Striped Marlin Jumping, Cabo San Lucas


            If you read the last paragraph closely, one phrase should have jumped off the page and made the hairs on the back of your neck stand up straight: triple digit wahoo. Well folks, in case you haven’t heard, it happened in Cabo, and not back 50 years ago by some rich writer that spent 100 plus days a year on the water. It was caught- are you ready for this? - in 2005 by a fifteen year old girl from Texas!
            I remember the season well; chat rooms here in San Diego buzzed with the news, and anglers lined up at tackle shops and airline ticket counters like the second coming of the gold rush. Every wahoo lure in sight was snatched up and rigged with ultra long leaders of wire nearly the thickness of rebar, designed to brave the onslaught of the next razor toothed monster. I dare say that I saw fear in some men’s eyes as they boarded Cabo’s charter boats that summer!
            The funniest thing about the whole episode was that the fish wasn’t caught on a wahoo bomb, marauder, or anything of the sort, but on an aged Mean Joe Green colored marlin lure with rusty hooks. Minerva Saenz of Minerva's Tackle shop chartered out one of her boats to a family with 15-year-old Sara Hayward. When the boat showed back up on the docks with the beast, they got it to a certified scale, and the fish turned out to be 184 pounds. Can you imagine that? Dude, I’d be way stoked with a 50 pounder! To top it all, the girl only weighed 130!
                        Let’s talk tuna. Just like every species of fish in Cabo, there’s big ones there, and there’s da small ones too, and you never really know what you’re going to hook up with. I’m not an expert on the scientific reasons why; I gather it has to do with the fact that Cabo is located at Land’s End, one of the most picturesque places on earth, where the southernmost point of Baja’s Pacific coastline meets up with the crystal clear waters of the Sea of Cortez.


Lands End, Cabo San Lucas


Anyway, yeah, the cows are in Cabo, and not the furry kind-we’re talking about the massively muscled missiles of yellow; silver, and blue that bring seasoned anglers to their knees and make them wonder, after an hour or two of combat, if this is such a fun sport after all.
            Just ask Ryan Donovan of Red Rum Charters. In November of 2008, he was trolling a green imitation squid during the Western Outdoor News Tuna Jackpot A 244-pound yellowfin hit and pinned him to the gunwale, starting a battle that lasted nearly three hours. These fish are not rarities either- the Gordo Banks, only 30 minutes from Cabo’s marina, is one of the many places in Cabo that regularly produce big yellowfin tuna.
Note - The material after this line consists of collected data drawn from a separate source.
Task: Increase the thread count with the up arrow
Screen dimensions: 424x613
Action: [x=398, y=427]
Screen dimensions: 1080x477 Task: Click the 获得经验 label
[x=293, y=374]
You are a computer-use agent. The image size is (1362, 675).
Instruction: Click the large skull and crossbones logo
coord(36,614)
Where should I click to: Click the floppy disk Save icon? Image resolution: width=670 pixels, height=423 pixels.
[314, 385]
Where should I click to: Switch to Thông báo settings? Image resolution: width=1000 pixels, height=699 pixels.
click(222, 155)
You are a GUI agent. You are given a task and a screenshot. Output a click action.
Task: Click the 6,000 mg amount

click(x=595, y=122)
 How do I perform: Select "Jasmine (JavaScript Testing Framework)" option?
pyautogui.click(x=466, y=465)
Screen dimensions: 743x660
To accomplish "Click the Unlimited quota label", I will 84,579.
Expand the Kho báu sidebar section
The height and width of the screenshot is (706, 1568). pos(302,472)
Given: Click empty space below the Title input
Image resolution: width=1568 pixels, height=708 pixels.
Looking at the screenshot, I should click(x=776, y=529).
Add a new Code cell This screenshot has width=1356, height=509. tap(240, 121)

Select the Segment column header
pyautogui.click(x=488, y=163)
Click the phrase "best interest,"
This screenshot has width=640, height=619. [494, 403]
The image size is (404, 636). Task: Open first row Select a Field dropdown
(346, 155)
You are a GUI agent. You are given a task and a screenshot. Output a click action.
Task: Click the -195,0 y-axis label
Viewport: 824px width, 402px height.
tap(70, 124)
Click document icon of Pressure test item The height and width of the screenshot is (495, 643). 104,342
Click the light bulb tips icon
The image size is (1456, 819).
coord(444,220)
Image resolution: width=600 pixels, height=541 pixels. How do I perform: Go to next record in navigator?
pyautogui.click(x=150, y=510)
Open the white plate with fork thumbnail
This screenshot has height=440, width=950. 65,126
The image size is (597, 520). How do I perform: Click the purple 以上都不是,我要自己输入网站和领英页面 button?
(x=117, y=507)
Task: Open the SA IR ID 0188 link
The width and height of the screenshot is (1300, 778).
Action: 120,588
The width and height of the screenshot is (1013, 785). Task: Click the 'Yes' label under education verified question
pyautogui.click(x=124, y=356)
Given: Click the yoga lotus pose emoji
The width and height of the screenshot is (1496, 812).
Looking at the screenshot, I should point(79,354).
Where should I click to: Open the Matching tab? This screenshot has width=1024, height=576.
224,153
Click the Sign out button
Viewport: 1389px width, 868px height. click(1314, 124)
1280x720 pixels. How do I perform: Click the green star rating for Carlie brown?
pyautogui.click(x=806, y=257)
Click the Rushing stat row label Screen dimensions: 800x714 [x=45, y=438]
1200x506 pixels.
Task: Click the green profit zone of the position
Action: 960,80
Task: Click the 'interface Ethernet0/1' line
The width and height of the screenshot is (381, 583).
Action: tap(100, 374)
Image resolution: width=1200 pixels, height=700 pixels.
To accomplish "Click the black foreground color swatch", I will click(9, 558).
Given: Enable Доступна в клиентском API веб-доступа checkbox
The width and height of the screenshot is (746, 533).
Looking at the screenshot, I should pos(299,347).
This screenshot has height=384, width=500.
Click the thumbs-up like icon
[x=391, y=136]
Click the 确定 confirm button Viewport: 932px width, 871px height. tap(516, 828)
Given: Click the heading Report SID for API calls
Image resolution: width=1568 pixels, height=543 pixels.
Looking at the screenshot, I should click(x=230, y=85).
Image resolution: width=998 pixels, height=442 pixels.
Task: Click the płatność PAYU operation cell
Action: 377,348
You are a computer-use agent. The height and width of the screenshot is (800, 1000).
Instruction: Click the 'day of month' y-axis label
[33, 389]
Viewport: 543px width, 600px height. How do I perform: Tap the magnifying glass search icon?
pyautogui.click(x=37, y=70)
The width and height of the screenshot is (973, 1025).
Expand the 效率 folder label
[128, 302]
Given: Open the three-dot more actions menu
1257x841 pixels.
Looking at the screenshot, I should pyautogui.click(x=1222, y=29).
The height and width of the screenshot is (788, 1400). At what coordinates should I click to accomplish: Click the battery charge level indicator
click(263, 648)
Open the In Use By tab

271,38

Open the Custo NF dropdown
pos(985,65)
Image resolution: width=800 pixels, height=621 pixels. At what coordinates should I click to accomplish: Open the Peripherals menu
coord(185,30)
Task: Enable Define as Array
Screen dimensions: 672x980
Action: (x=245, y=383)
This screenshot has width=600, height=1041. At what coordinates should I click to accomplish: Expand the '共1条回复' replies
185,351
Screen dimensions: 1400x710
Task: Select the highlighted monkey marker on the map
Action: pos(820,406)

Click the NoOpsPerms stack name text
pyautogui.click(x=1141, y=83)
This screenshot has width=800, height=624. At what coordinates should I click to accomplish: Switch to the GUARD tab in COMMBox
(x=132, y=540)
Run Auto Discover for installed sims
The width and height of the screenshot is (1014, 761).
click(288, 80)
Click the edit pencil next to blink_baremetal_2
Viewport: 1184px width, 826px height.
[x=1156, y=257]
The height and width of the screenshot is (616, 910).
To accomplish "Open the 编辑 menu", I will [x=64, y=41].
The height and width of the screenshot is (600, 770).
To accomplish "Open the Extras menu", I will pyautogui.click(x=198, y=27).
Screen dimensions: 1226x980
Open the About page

            Let us now consider the golden hued jewels that we so enjoy for sport and taste (in that order!), the magnificent dorado. The big ones fight like crazy and put on aerial displays that make lasting memories. Guess where you’re most likely in the world to find the biggest and baddest bulls? CABO.
            Don’t believe me? Google “record dorado” and you’ll see why I said man-sized dorado. There’s a picture in there of a guy with a dorado as long as he is! The fellow’s name is Jim Dillon; he hooked the fish on a petrolero lure (get one if you’re fishing Cabo!) in July 2001. The fish weighed 90 pounds at Cabo’s dock, and the IGFA later downgraded the weight to a paltry 85 because of the slight inaccuracy of the scale used. Dude, I’d rather catch an 85-pound dorado than walk on the moon! Gimme some of that!



           

We’ve added huge tuna, wahoo, and dodos to Cabo’s list of offerings, but like I told you, I’ve saved the best for last. The fact is, Cabo’s one of the only places I know of where you stand a good chance of landing a marlin on any day of the year. Giant blues and blacks are caught there in numbers in the summer and fall, but for my money, the best reason to visit Cabo- and the reason I am currently stashing money in an extra bank account my wife knows nothing about- is the striped marlin bite. It’s a phenomenon that makes it truly unique in the world.
            I’ve been fortunate in that I’ve recently been able to witness some of the world’s top billfishing destinations firing on all pistons. I’ve eyed the havoc wrought by boat-charging blacks in Panama, seen tail-walking blue behemoths strut their stuff in Kona, and seen swarms of sails invade the coast of Guatemala and Costa Rica with Attila the Hun type ferocity. Cabo ranks with all of these legendary destinations, period.


           

Marina, Cabo San Lucas


I’m going to throw in some analogies, factual data, and personal tales about the striped marlin scene in Cabo, with the point being that if you don’t go fishing for striped marlin there, you are truly missing out on one of the world’s fishing wonders, and you deserve my profound pity. When I think of the striped marlin bite there, I think of the word infestation. I know that word carries with it negative connotations, but if you’re fishing, infestations can be a good thing- especially if the waters are infested with swarms of 150 pound marlin cutting the surface of the water in medieval cross-swords fashion while herding up acres of frothing bait!
            One of the complaints of people who go billfishing is that they go for long rides with little action in between. Not in Cabo. There, you are often sight fishing for your fish, and it’s thrilling. The action is fast and furious, with boats stacking up in some of the more popular spots, vying to be the first to pitch a live greenback to the schools of lit up predators that dart from baitball to baitball. The last time I was in Cabo ( I spent two weeks this fall and winter there), I accompanied charters as a photographer to the Golden Gate bank, and every boat I went out with from the Pisces, Marlin Masters, and Red Rum fleets released over 10 marlin averaging 140 pounds.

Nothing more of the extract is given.